American computer animation giant Pixar has released a short film "Out," its first-ever short film to feature a gay main character.

"Out," the nine-minute film released on Disney Plus on Friday, follows a man named Greg, who struggles to come out to his parents as he gets ready to move to the city with his boyfriend, Manuel. Greg's inner turmoil rises as his parents have paid a surprise visit to help him pack for his move.

Through some magical mishaps, Greg accidentally switches bodies with his excitable dog Jim and attempts to hide a picture of him and Manuel from his mom and dad. He soon realizes he shouldn't hide who he truly is from his parents.

Spark Shorts aims to "discover new storytellers, explore new storytelling techniques, and experiment with new production workflows," in the words of Pixar president Jim Morris. "These films are unlike anything we've ever done at Pixar, providing an opportunity to unlock the potential of individual artists and their inventive filmmaking approaches on a smaller scale than our normal fare."
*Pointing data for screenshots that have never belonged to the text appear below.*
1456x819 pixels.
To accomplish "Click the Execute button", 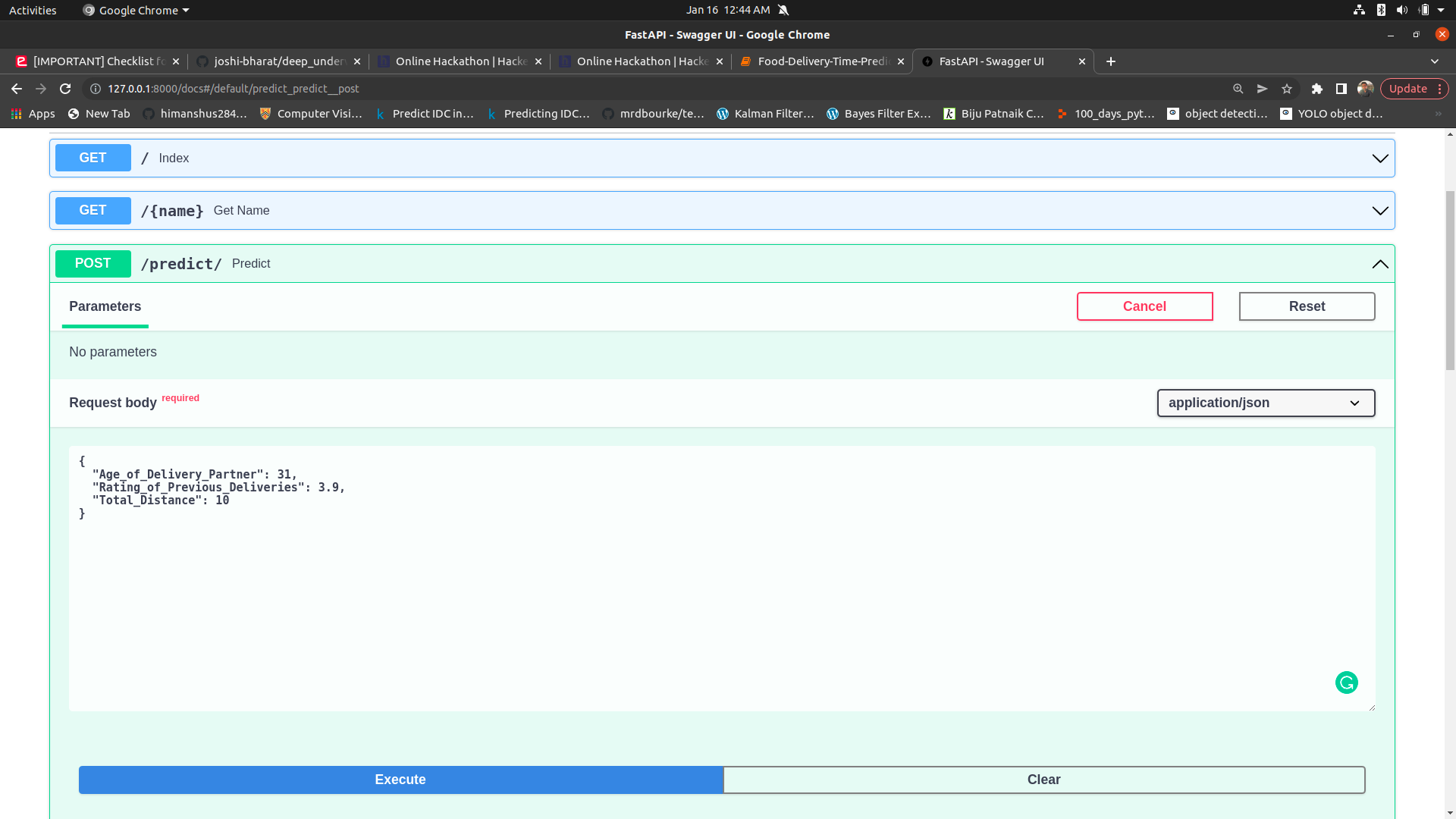I will (x=400, y=779).
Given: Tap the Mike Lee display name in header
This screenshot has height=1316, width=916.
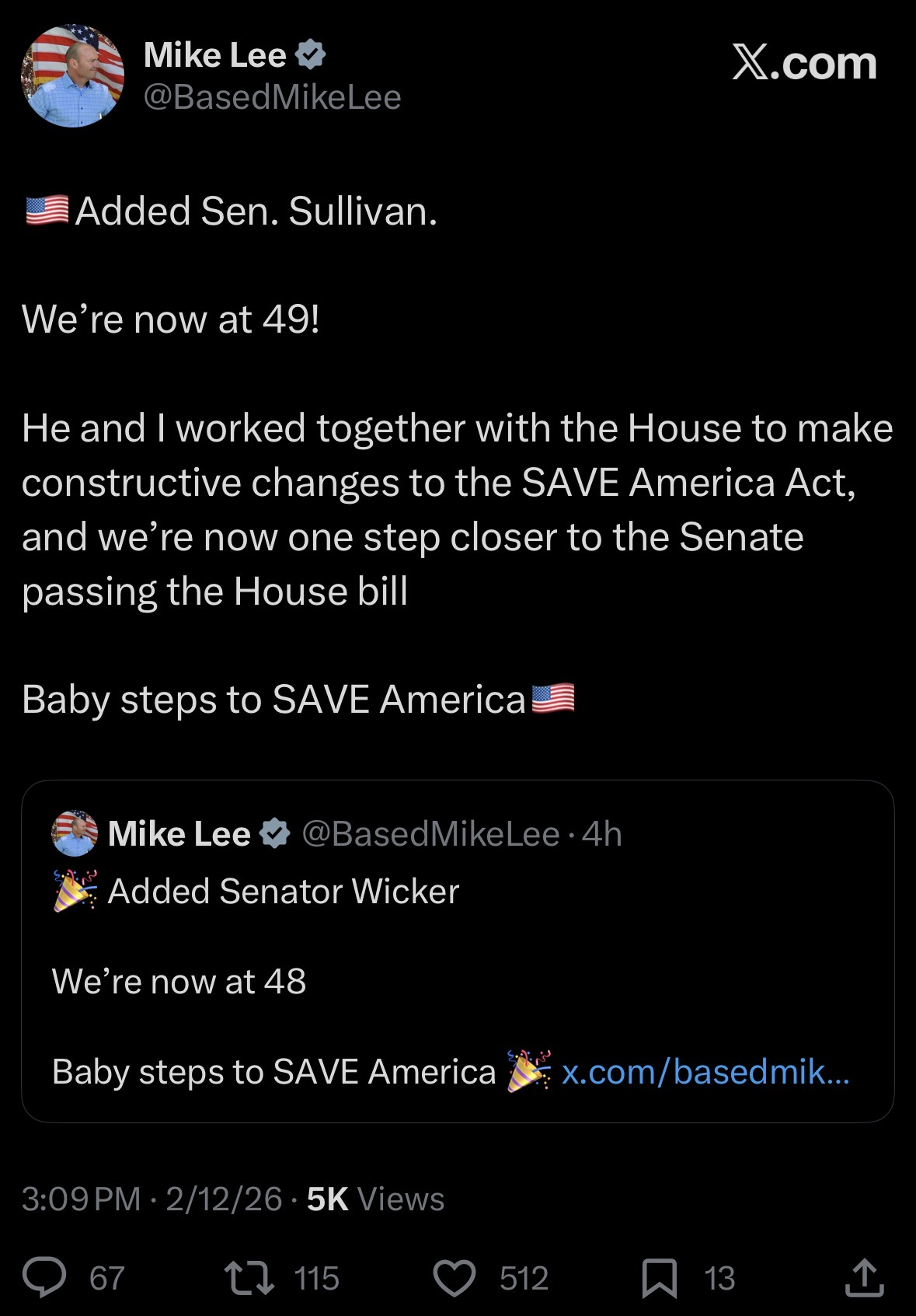Looking at the screenshot, I should (x=215, y=54).
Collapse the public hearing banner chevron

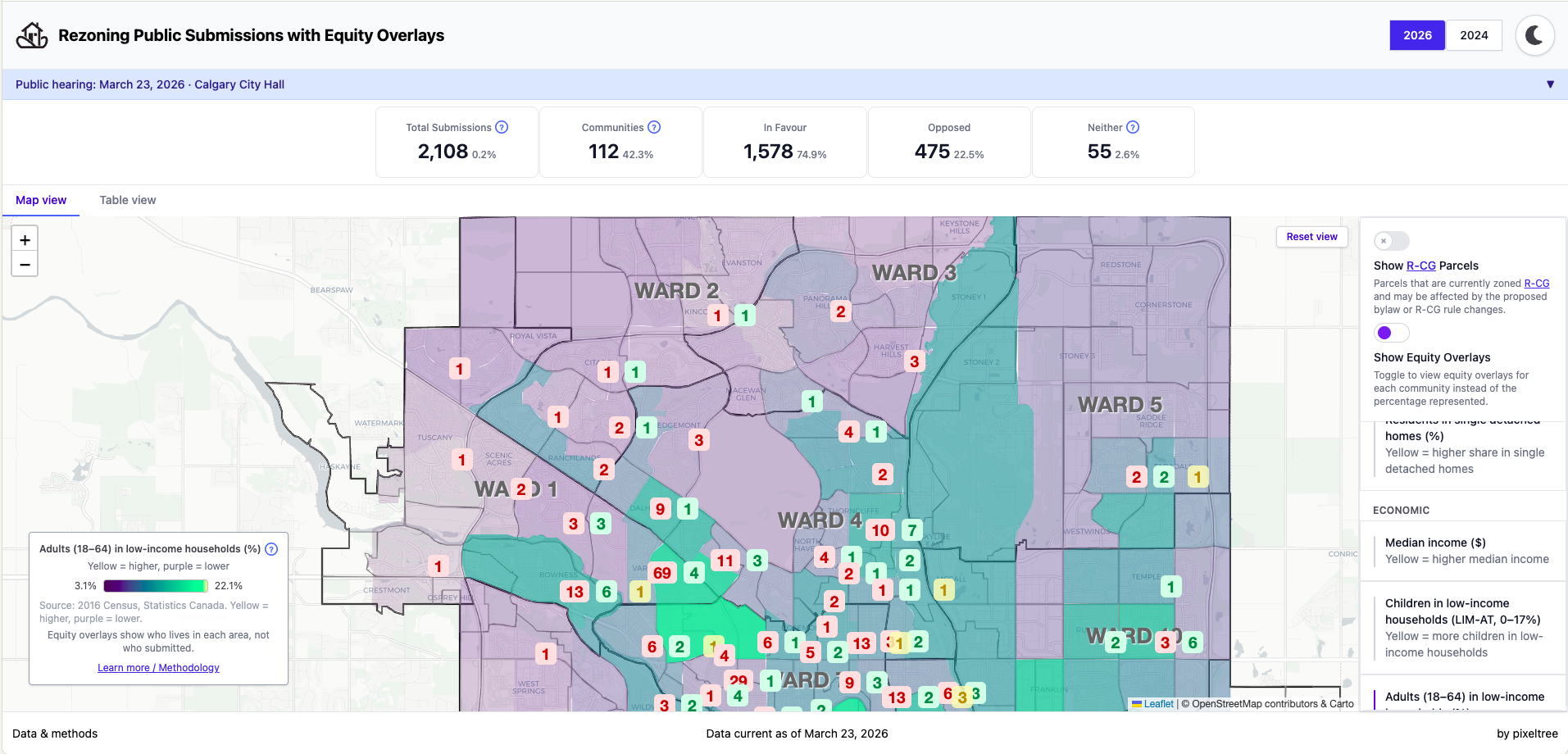click(x=1549, y=84)
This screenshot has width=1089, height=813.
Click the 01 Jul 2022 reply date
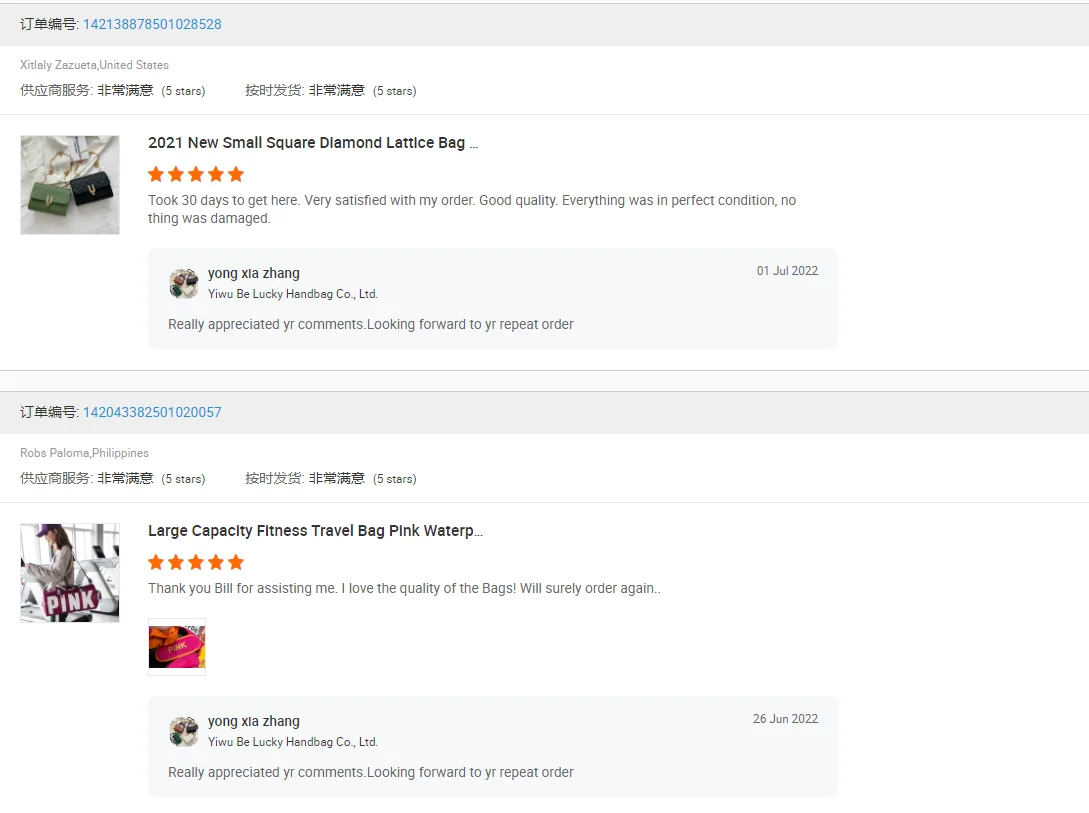coord(787,271)
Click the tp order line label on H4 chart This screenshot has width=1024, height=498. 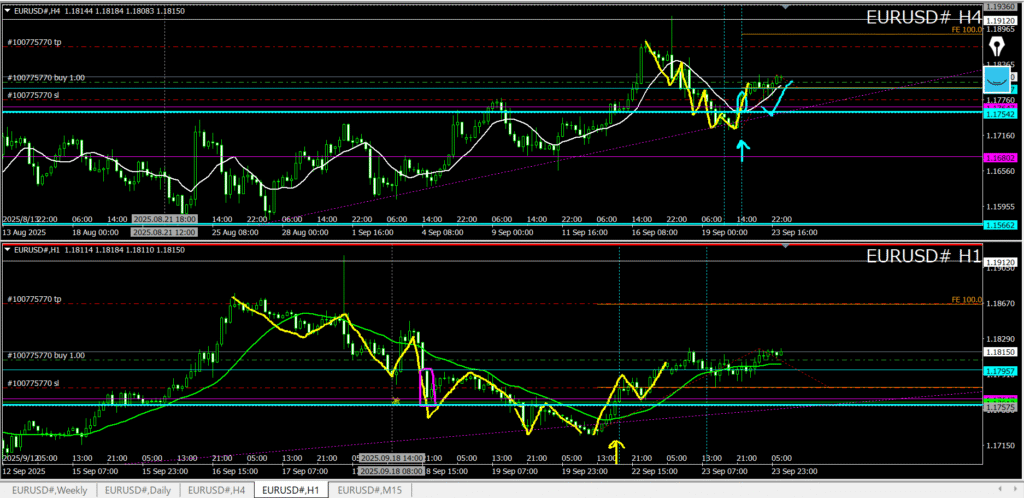tap(34, 42)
Technically, this isn't the first gay character in a Pixar film, although it is certainly the first gay main character. The "Toy Story" franchise and this year's "Onward", have featured minor gay characters, but this is the first time a same-sex couple has been at the center of the story.

It was written and directed by Steven Clay Hunter, who's worked on many Pixar films, including "Toy Story 4" and "Finding Dory," as part of Pixar's Spark Shorts series, which is designed to discover new storytellers and experiment with different techniques.

Despite having mostly failed in LGBTQ representation since 2012, as per LGBTQ media advocacy group GLAAD, Walt Disney Studios (Pixar's parent company) is slowly featuring LGBT characters gradually in recent films.

A study released last year by the Gay and Lesbian Alliance Against Defamation (GLAAD) found that only 18.4% of mainstream films released in 2018 included LGBTQ characters. None of Disney's releases that year had an LGBTQ character, according to GLAAD.